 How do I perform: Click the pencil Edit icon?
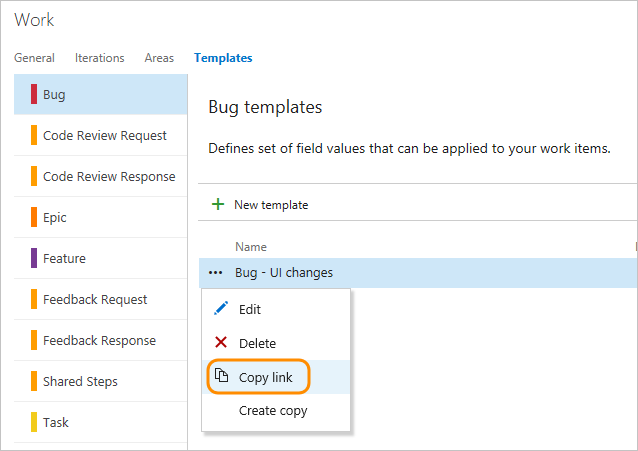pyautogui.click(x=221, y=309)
==
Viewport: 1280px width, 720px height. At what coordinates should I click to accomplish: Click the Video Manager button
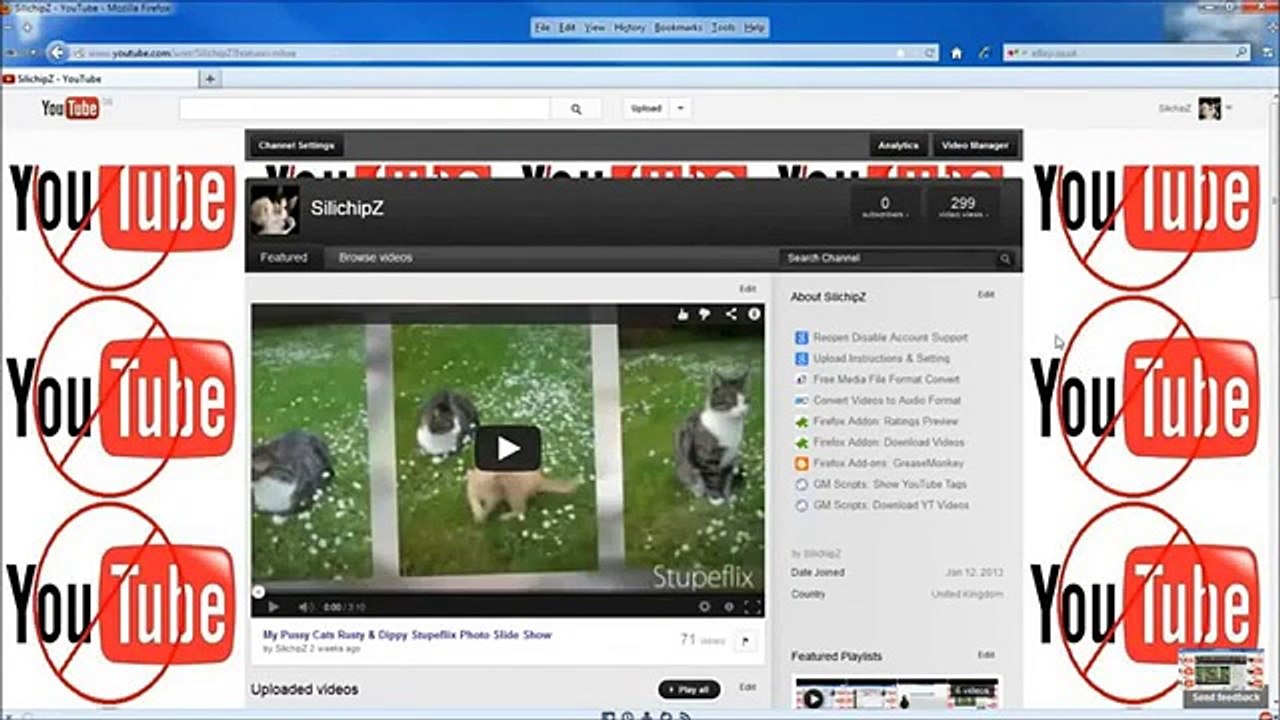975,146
--
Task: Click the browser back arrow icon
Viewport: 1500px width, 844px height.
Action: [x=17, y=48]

#### WORK INSTRUCTIONS
Present the data from the line containing "Task: Click the browser back arrow icon" through the line containing "Action: [x=17, y=48]", both included, as a Markdown table with the columns Line No. and Text, giving each line's number in order and leaving out blank lines.

#### EXERCISE SOLUTION
| Line No. | Text |
|---|---|
| 1 | Task: Click the browser back arrow icon |
| 2 | Viewport: 1500px width, 844px height. |
| 3 | Action: [x=17, y=48] |